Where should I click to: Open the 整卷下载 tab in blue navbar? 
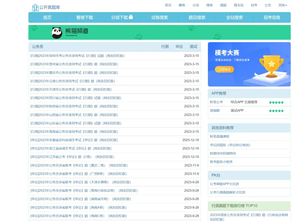[x=84, y=17]
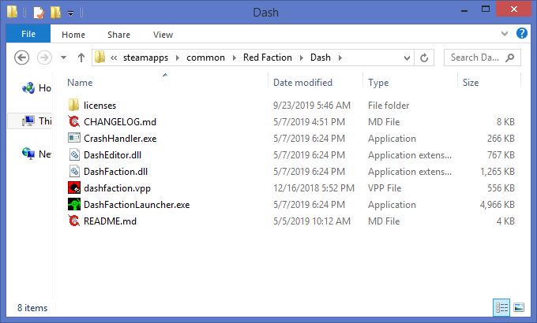Select the DashEditor.dll file icon
Viewport: 537px width, 323px height.
point(74,155)
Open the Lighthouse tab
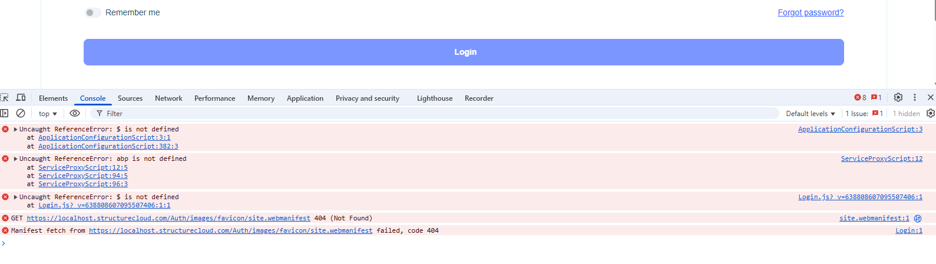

-- -- --

> _What this task involves_
Reproduce the listing exactly, but omit every picture in it.

> _Answer section_
Where should I click to: Open the 整卷下载 tab in blue navbar? 
[x=84, y=17]
Select the DashEditor.dll file icon
Viewport: 537px width, 323px height.
point(74,155)
Open the Lighthouse tab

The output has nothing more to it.